[Saved entries]
-*-

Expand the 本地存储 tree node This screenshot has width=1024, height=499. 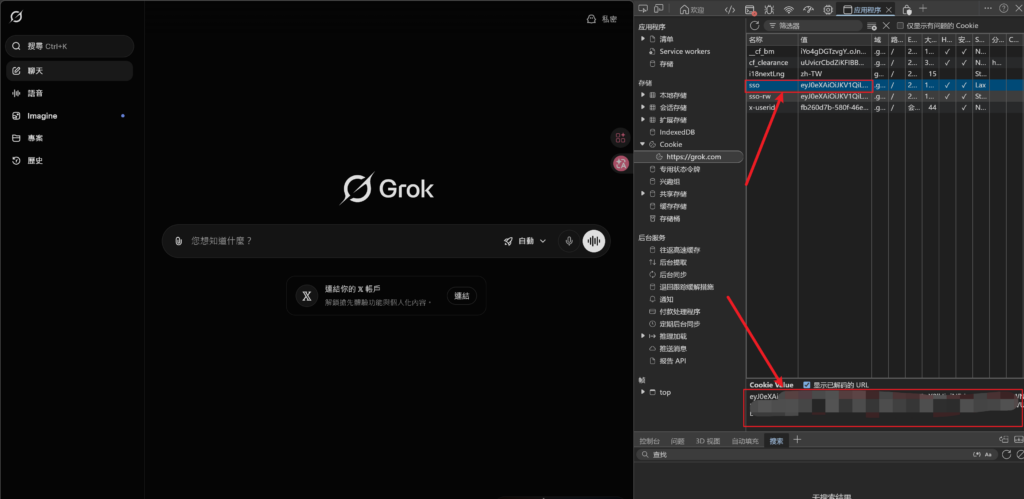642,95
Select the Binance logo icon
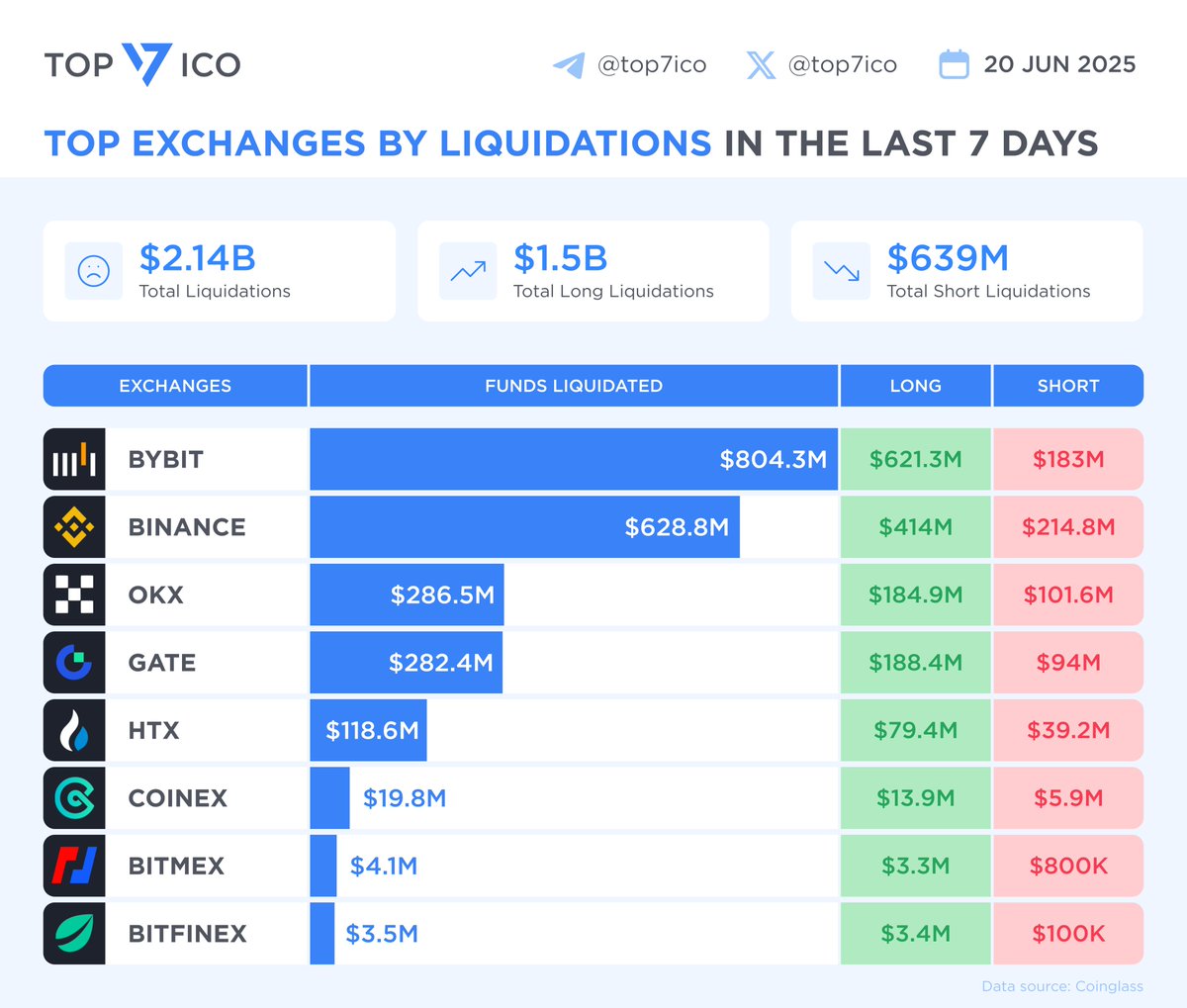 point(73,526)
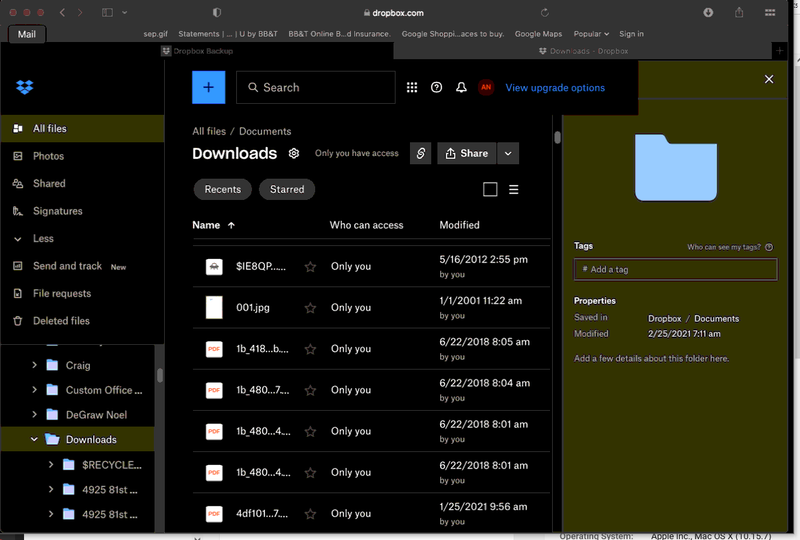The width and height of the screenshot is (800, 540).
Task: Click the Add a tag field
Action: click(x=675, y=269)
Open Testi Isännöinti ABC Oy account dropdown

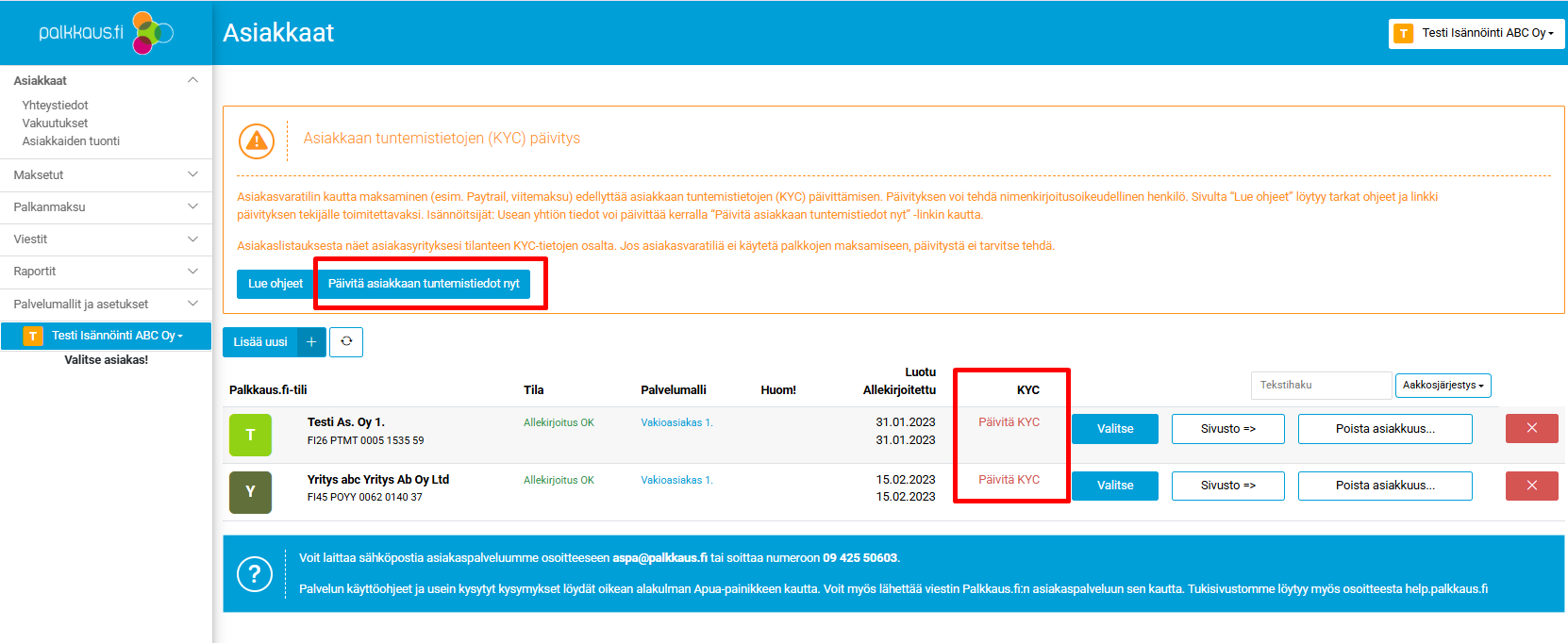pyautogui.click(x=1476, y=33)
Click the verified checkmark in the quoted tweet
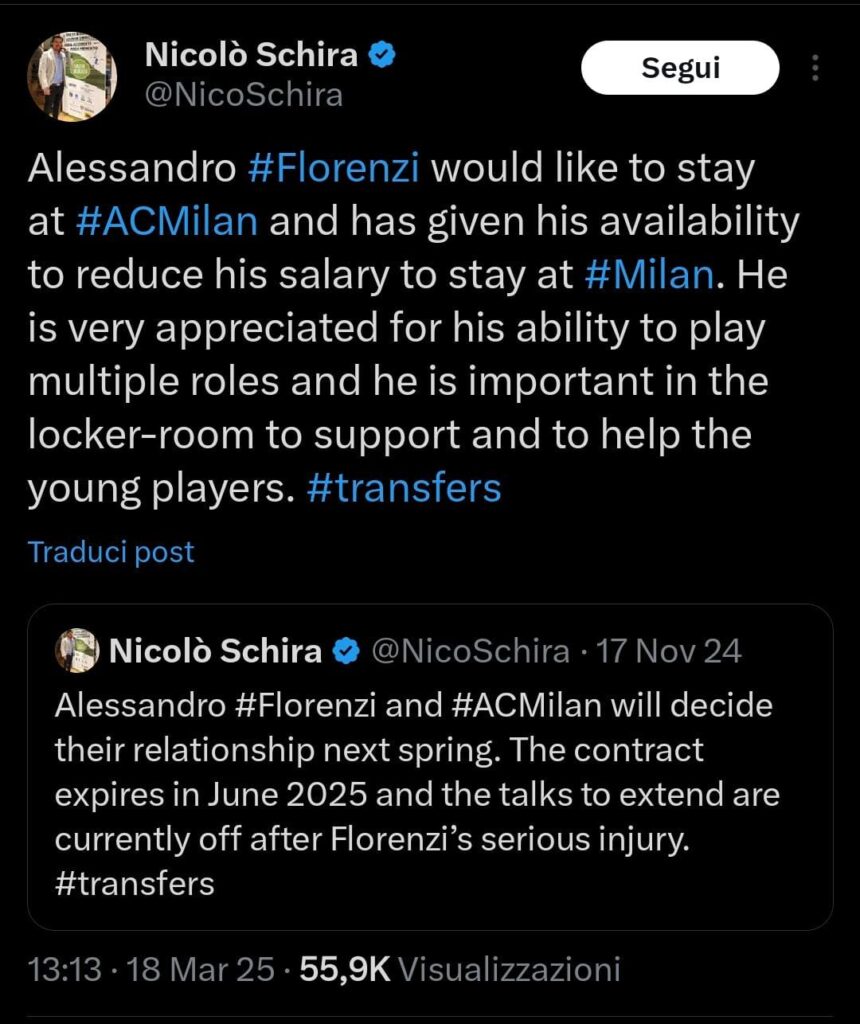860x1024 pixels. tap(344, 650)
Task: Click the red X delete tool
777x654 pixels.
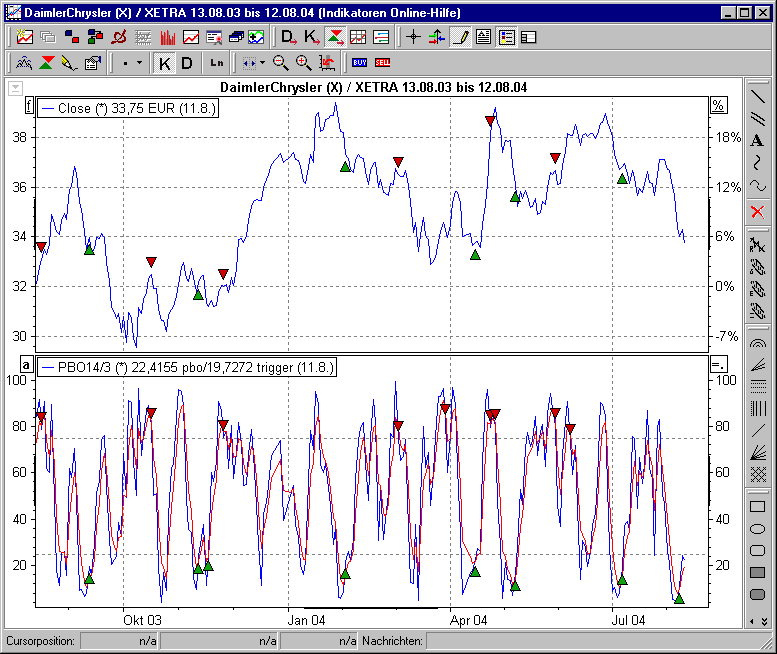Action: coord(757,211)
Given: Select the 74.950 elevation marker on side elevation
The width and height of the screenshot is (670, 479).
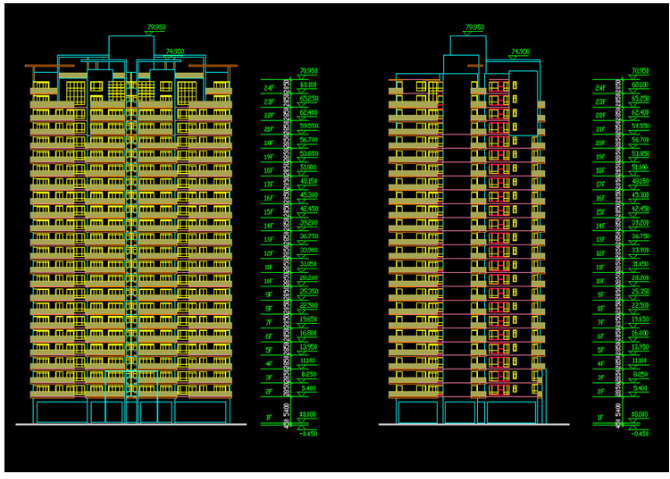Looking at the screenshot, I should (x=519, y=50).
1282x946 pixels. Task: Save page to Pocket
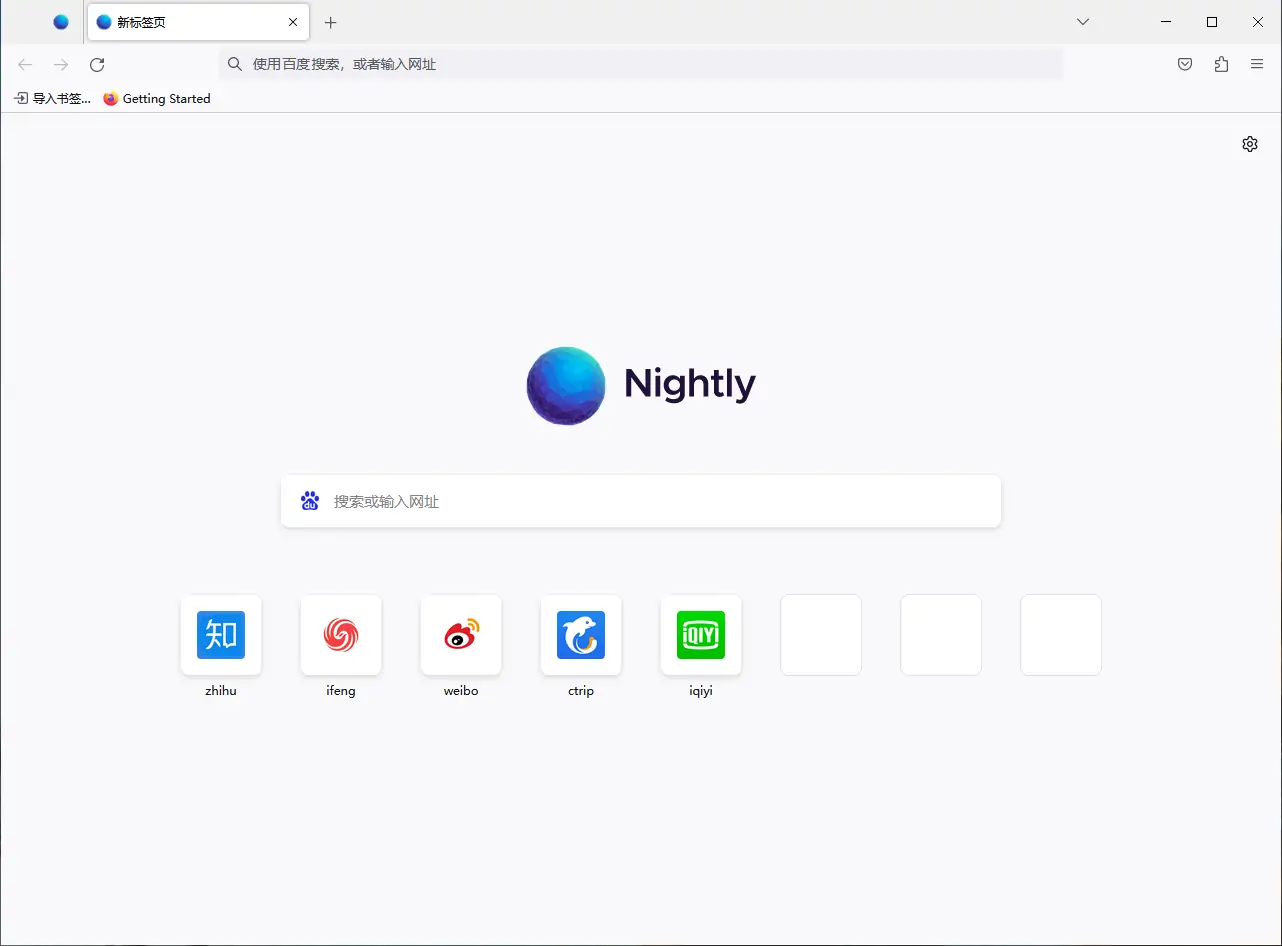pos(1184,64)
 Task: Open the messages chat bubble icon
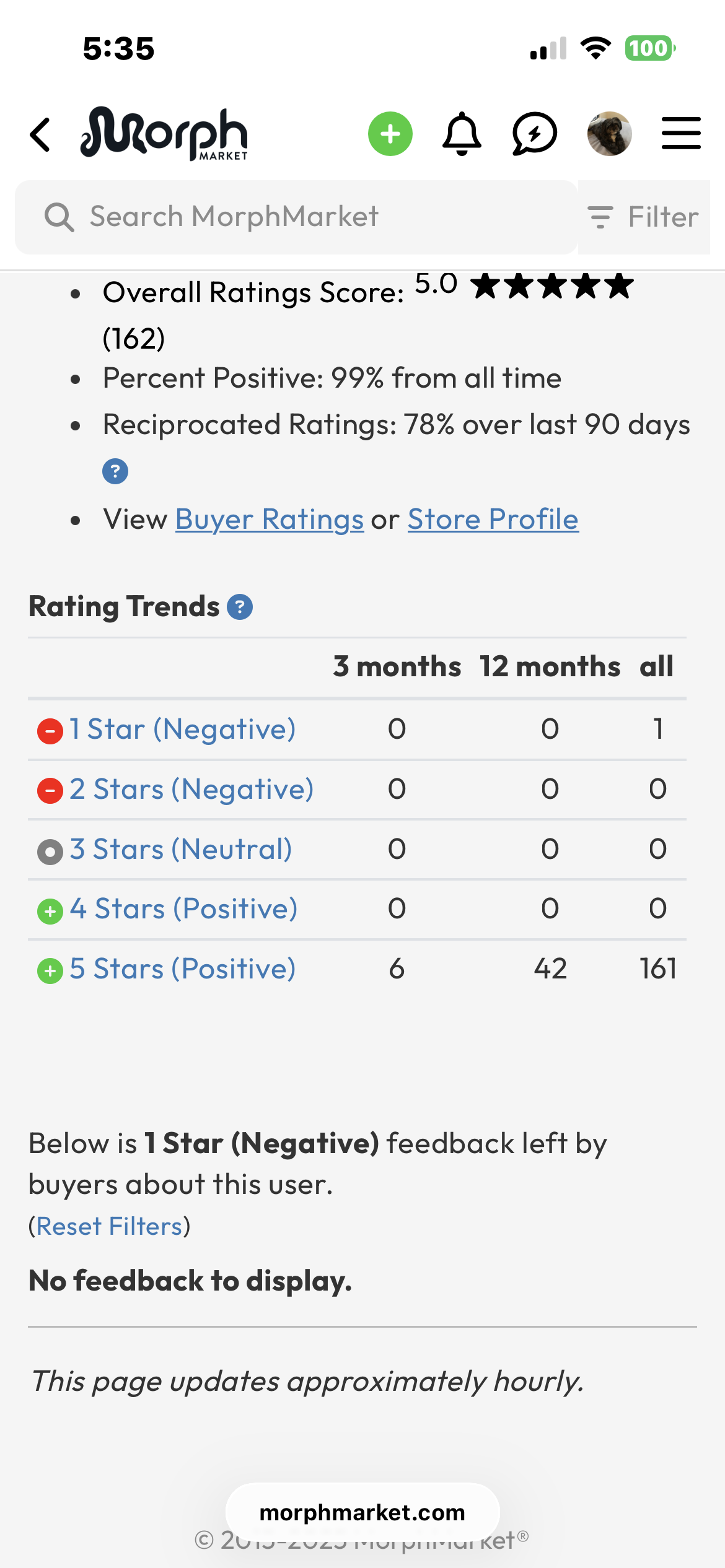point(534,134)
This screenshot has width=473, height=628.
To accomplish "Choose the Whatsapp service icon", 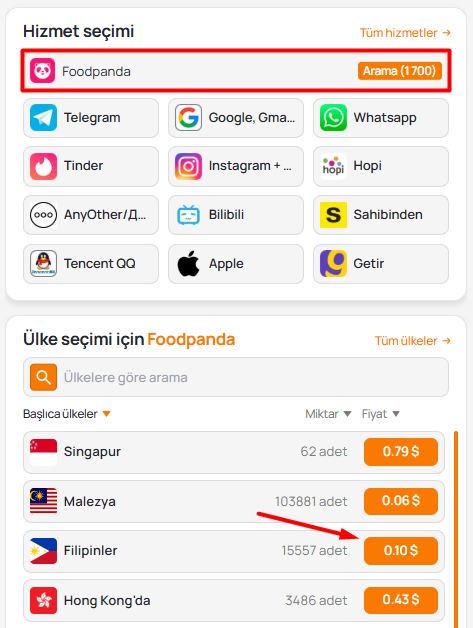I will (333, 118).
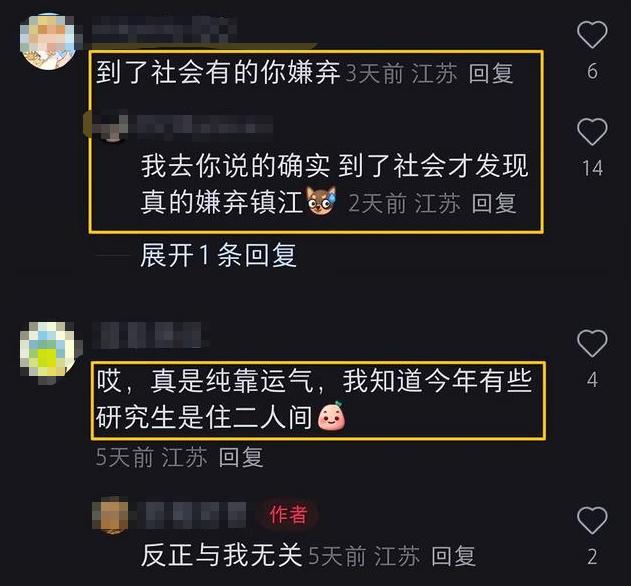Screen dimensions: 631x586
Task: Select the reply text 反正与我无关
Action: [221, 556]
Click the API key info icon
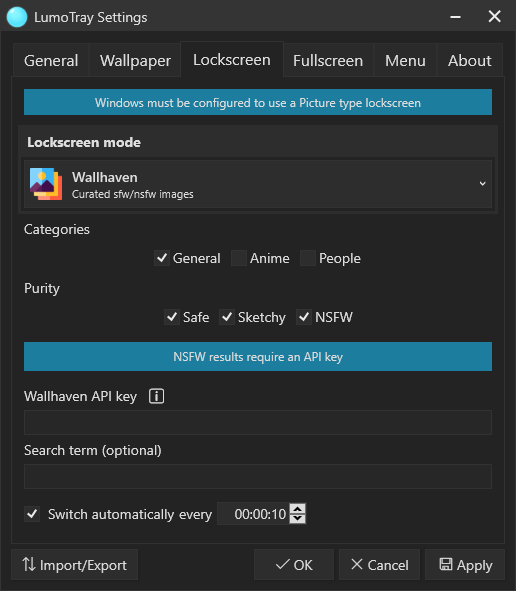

-*-

Set down word for word the lines above from the one with "Given: Select the" up to and including the one with "This screenshot has width=473, height=628.". Omit every picture.

Given: Select the 74.950 elevation marker on side elevation
The width and height of the screenshot is (670, 479).
Looking at the screenshot, I should (x=519, y=50).
1282x946 pixels. Task: Save page to Pocket
pos(1184,64)
 Task: Open the messages chat bubble icon
point(534,134)
This screenshot has width=473, height=628.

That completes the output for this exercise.